The European Central Bank cut interest rates to a fresh record low yesterday and launched a new scheme to push money into the flagging eurozone economy.
In a series of measures underscoring growing concern about the currency bloc’s health, the ECB cut its main refinancing rate to 0.05 per cent from 0.15 per cent previously and drove the overnight deposit rate deeper into negative territory, now charging banks 0.20 per cent to park funds with it.
The eurozone flatlined in the second quarter of the year and the Ukraine crisis is weighing heavily on business confidence.
“The Governing Council sees the risks surrounding the economic outlook for the euro area on the downside,” ECB President Mario Draghi said.
“In particular, the loss in economic momentum may dampen private investment, and heightened geopolitical risks could have a further negative impact on business and consumer confidence.”

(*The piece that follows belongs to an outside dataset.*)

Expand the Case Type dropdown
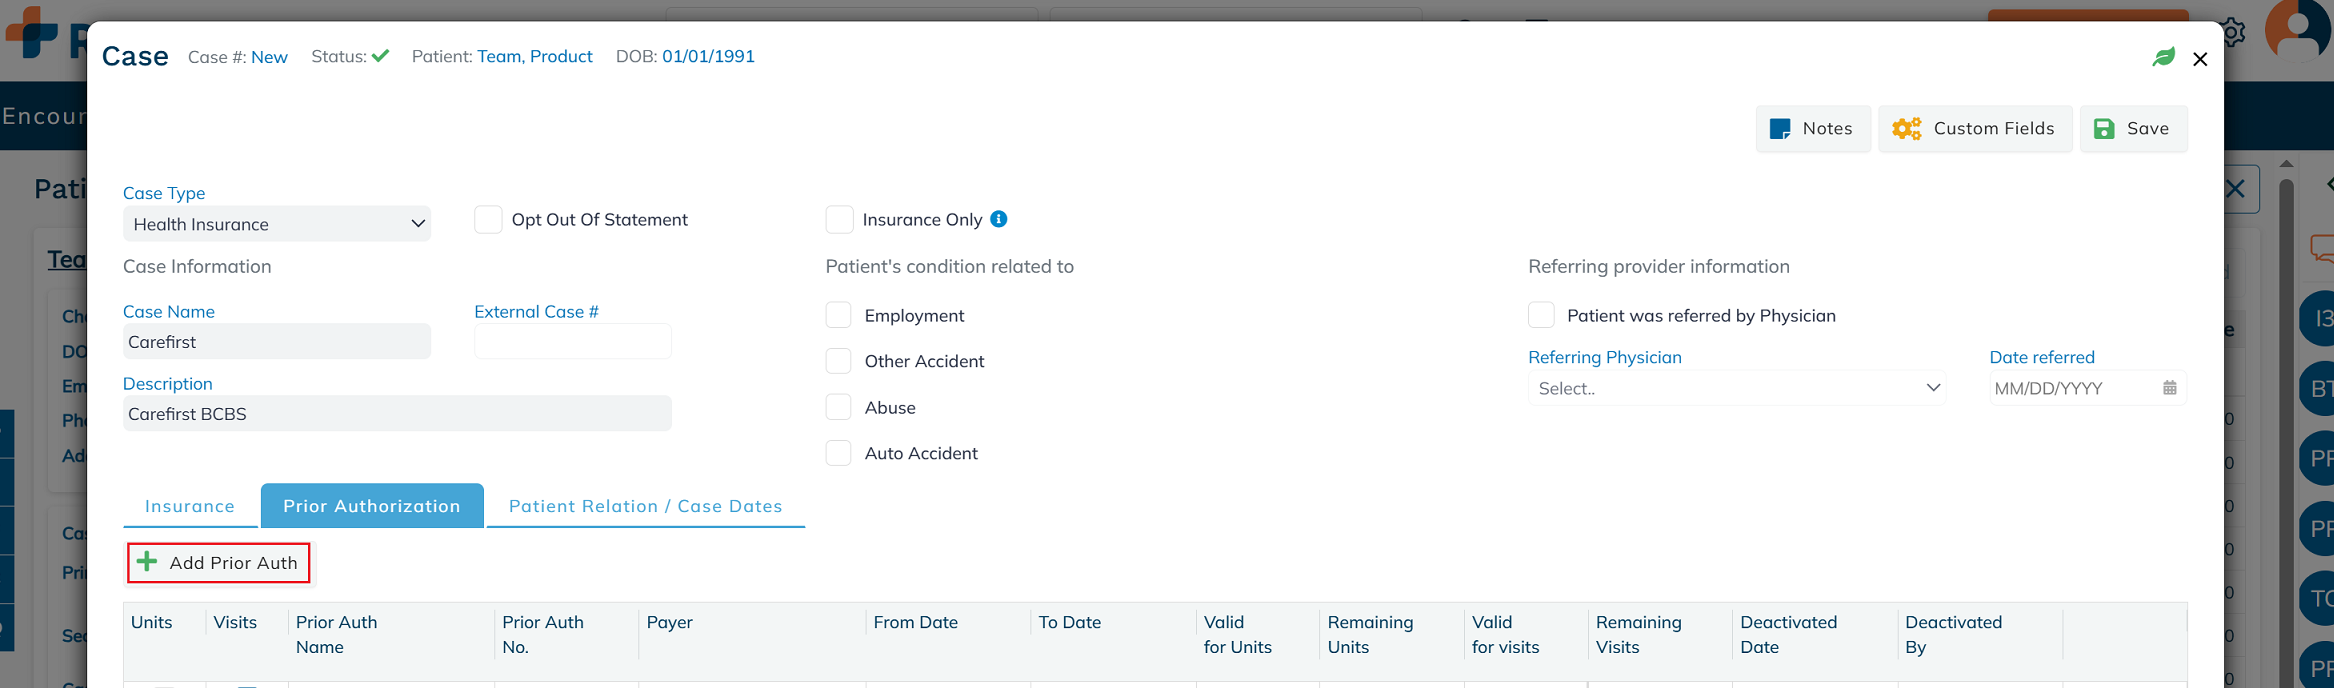click(x=277, y=224)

New ECB economic forecasts predicted slower growth this year – of just 0.9 per cent – picking up to 1.6 per cent in 2015. The forecast for inflation, now running at just 0.3 per cent, was cut to 0.6 per cent, rising to 1.1 per cent in 2015, still way below the ECB’s target of close to but below 2.0 per cent.
Draghi said if inflation looked like staying too low for too long, the ECB Governing Council was unanimous in its commitment to using other “unconventional instruments” – a phrase taken as code for printing money as the US Federal Reserve and Bank of England have.